Слово о Толстом

Картина в хрестоматии: босой старик. Я поворачивал страницу; мое воображенье оставалось холодным. То ли дело — Пушкин: плащ, скала, морская пена. Слово «Пушкин» стихами обрастает, как плющом, и муза повторяет имена, вокруг него бряцающие: Дельвиг, Данзас, Дантес, — и сладостно-звучна вся жизнь его — от Делии лицейской до выстрела в морозный день дуэли. К Толстому лучезарная легенда еще не прикоснулась. Жизнь его нас не волнует. Имена людей, с ним связанных, звучат еще не зрело: им время даст таинственную знатность; то время не пришло;

назвав Черткова, я только б сузил горизонт стиха. И то сказать: должна людская память утратить связь вещественную с прошлым. чтобы создать из сплетни эпопею и в музыку молчанье претворить. А мы еще не можем отказаться от слишком лестной близости к нему во времени. Пожалуй, внуки наши завидовать нам будут неразумно.

[Задания]:
• a. Что изображено на картинке в хрестоматии, описанной в тексте о Толстом?
• b. Продолжите текст о Толстом после его последнего предложения.
Записи к этому никакого отношения не имеют.

(Данные указания на страницах и экранах)
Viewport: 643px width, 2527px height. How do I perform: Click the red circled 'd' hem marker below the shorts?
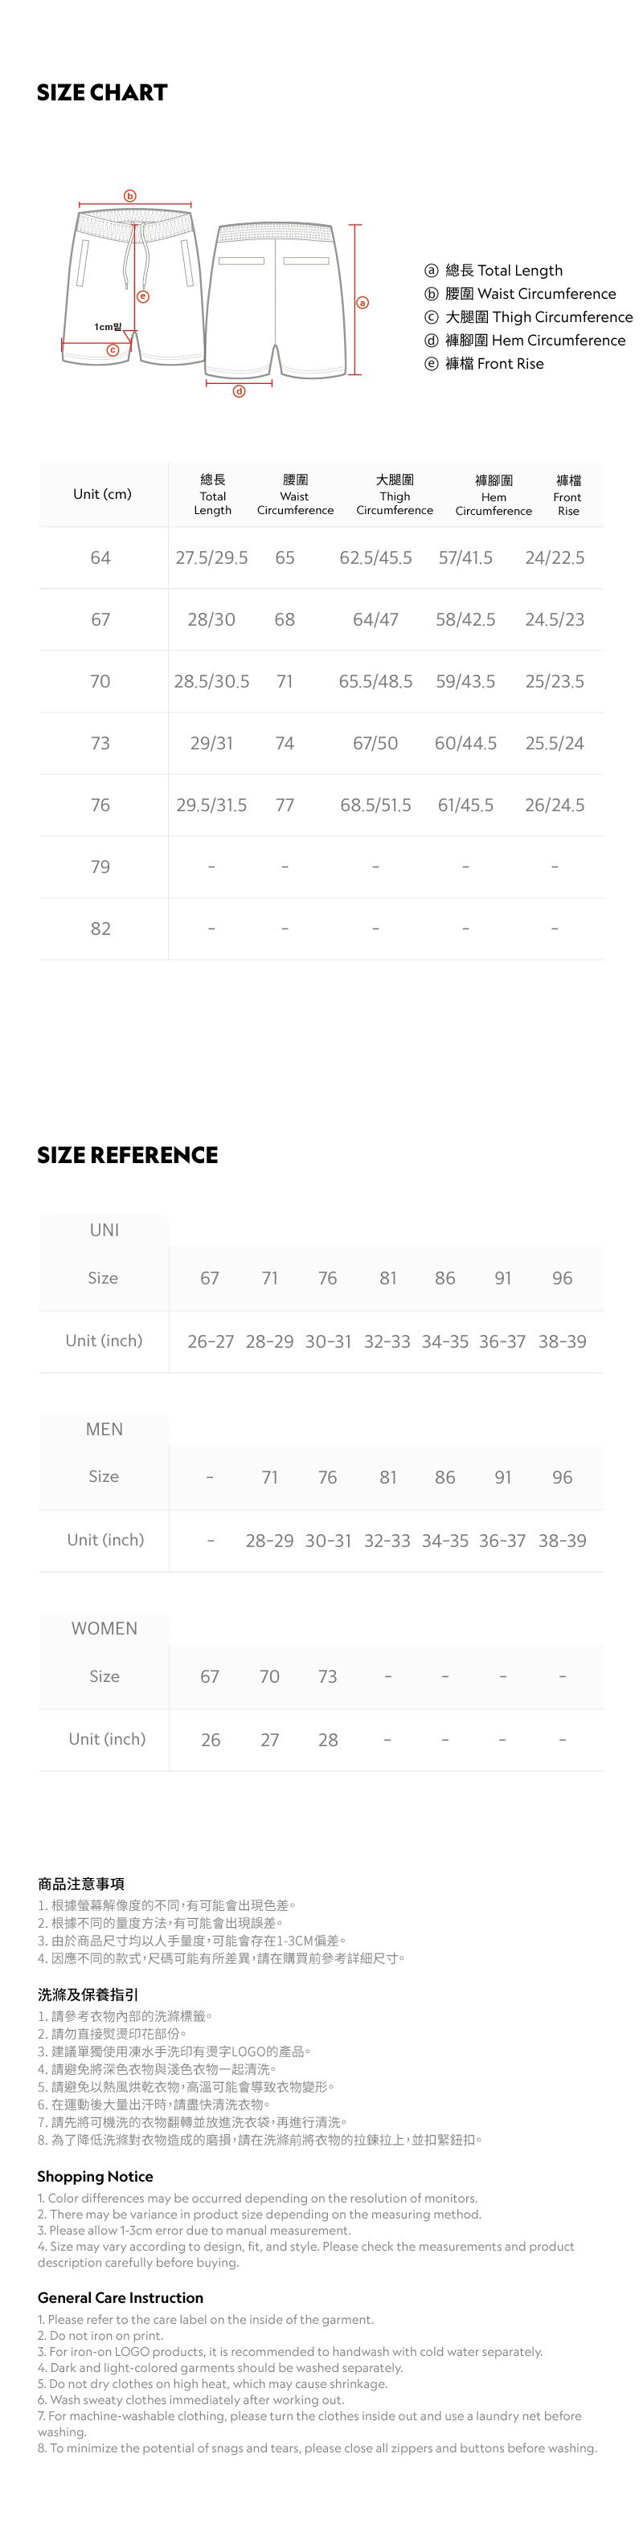239,391
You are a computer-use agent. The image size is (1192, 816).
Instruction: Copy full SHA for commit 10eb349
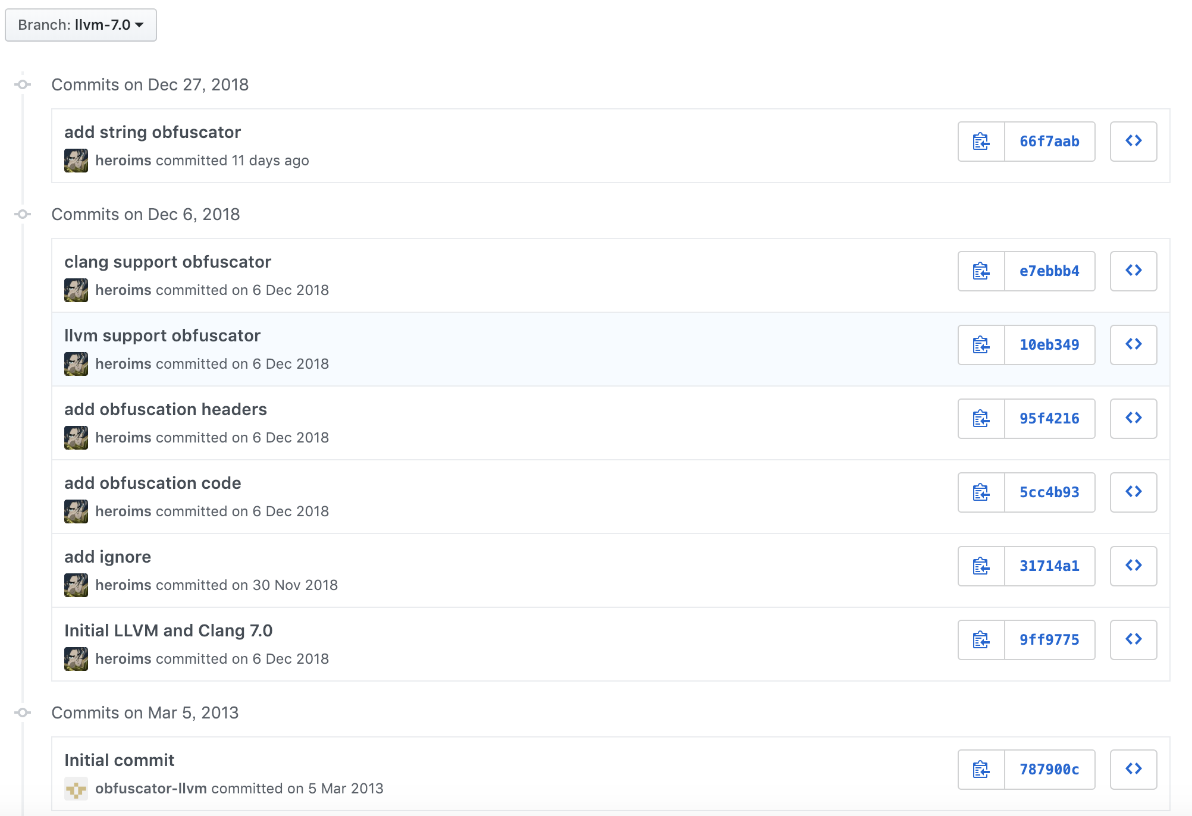coord(981,345)
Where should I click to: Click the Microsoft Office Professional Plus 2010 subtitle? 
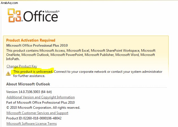[x=37, y=45]
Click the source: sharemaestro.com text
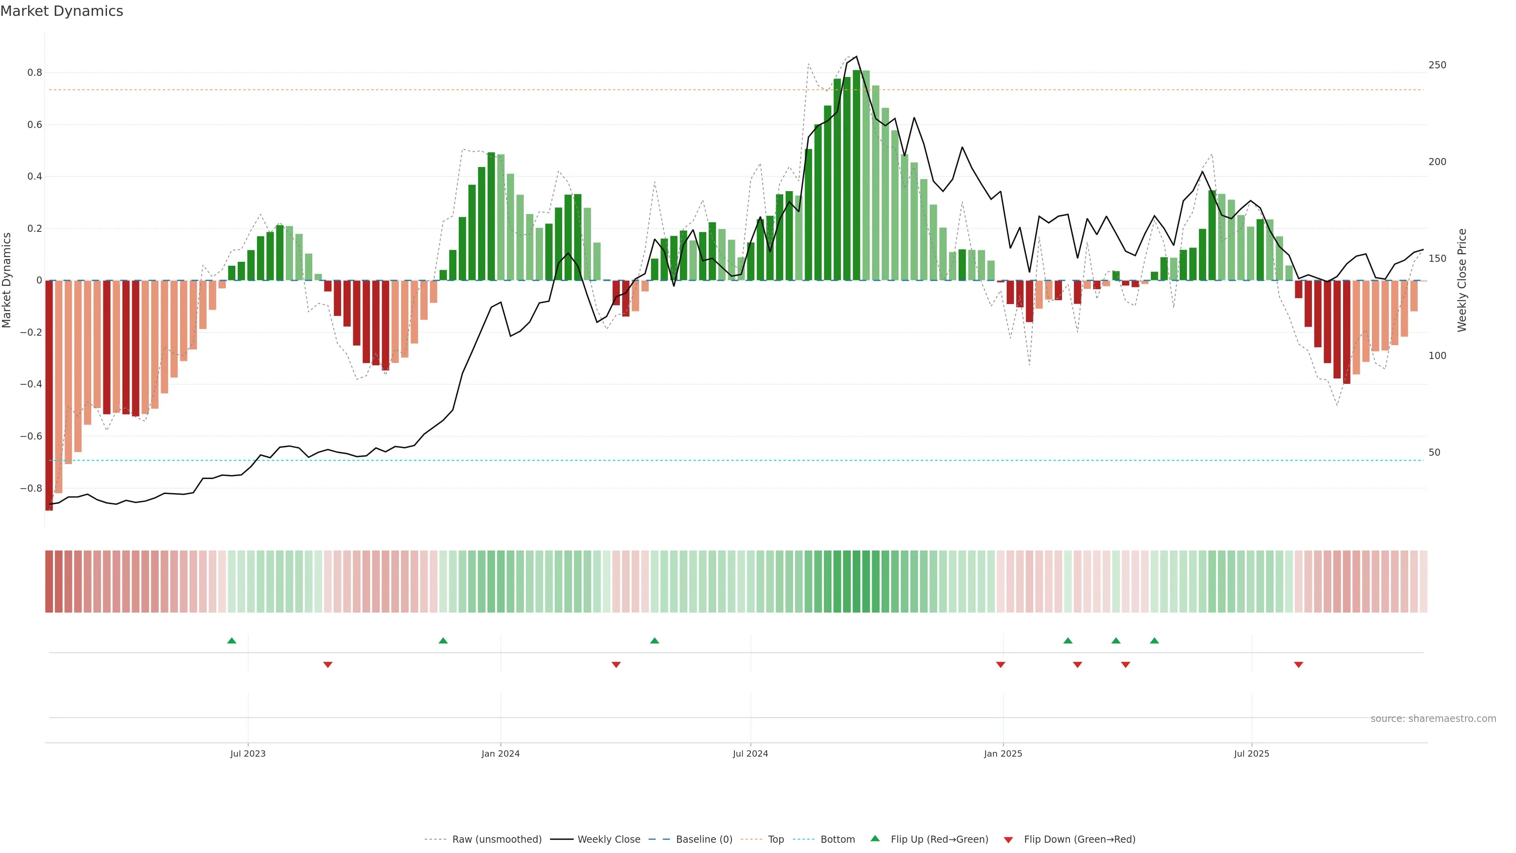 [x=1433, y=719]
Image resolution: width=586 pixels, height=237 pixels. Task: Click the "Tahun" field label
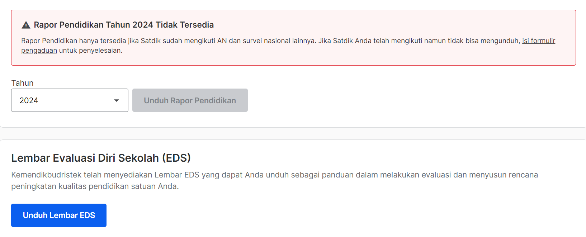(x=22, y=83)
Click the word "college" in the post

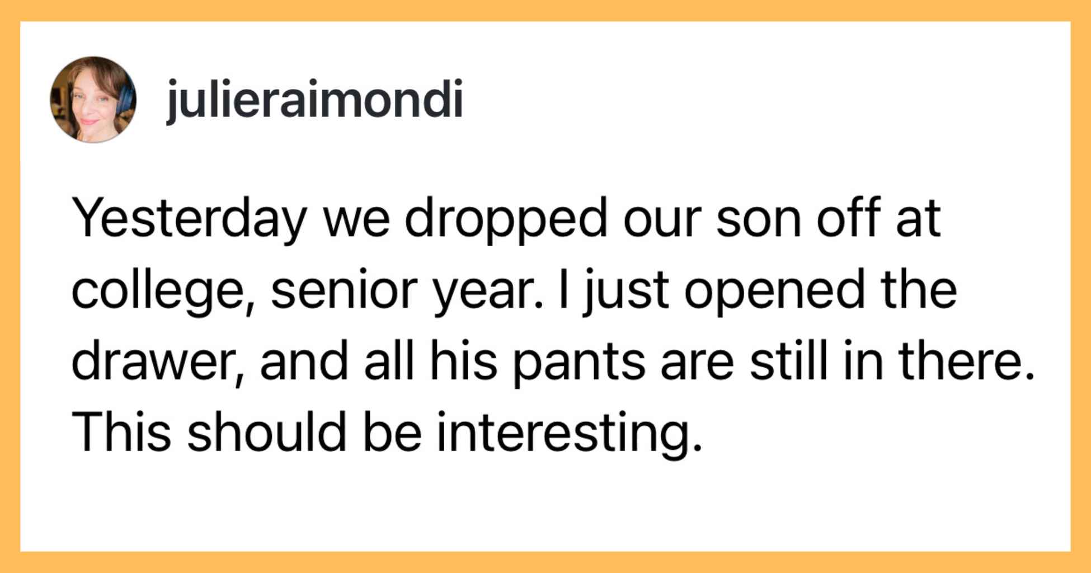(159, 290)
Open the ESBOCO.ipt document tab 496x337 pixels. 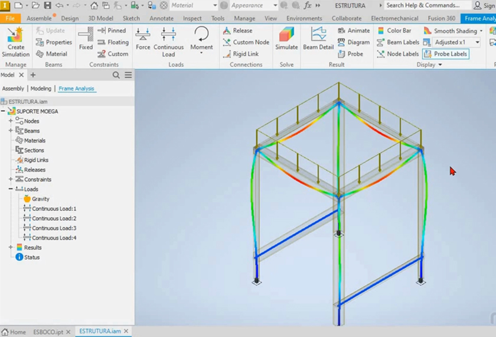coord(48,332)
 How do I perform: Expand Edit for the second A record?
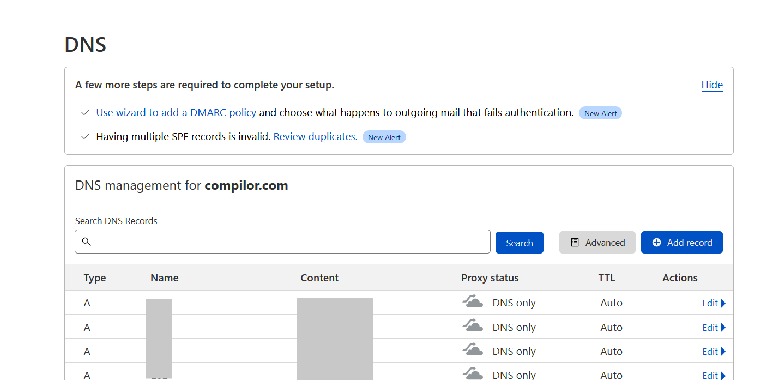pyautogui.click(x=714, y=328)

[Ответы по порядку]:
• a. Босой старик.

• b.
Коварная механика порой искусственно поддерживает память. Еще хранится в граммофонном диске звук голоса его: он вслух читает, однообразно, торопливо, глухо, и запинается на слове «Бог», и повторяет: «Бог», и продолжает чуть хриплым говорком — как человек, что кашляет в соседнем отделенье, когда вагон
на станции ночной, бывало, остановится со вздохом. Есть, говорят, в архиве фильмов ветхих, теперь мигающих подслеповато, яснополянский движущийся снимок: старик невзрачный, роста небольшого, с растрепанною ветром бородой, проходит мимо скорыми шажками, сердясь на оператора. И мы довольны. Он нам близок и понятен. Мы у него бывали, с ним сидели. Совсем не страшен гений, говорящий о браке или о крестьянских школах. И чувствуя в нем равного, с которым поспорить можно, и зовя его по имени и отчеству, с улыбкой почтительной, мы вместе обсуждаем, как смотрит он на то, на се. Шумят витии за вечерним самоваром; по чистой скатерти мелькают тени религий, философий, государств — отрада малых сих.
До некой тайной дрожи, до главного добраться нам нельзя.
Почти нечеловеческая тайна!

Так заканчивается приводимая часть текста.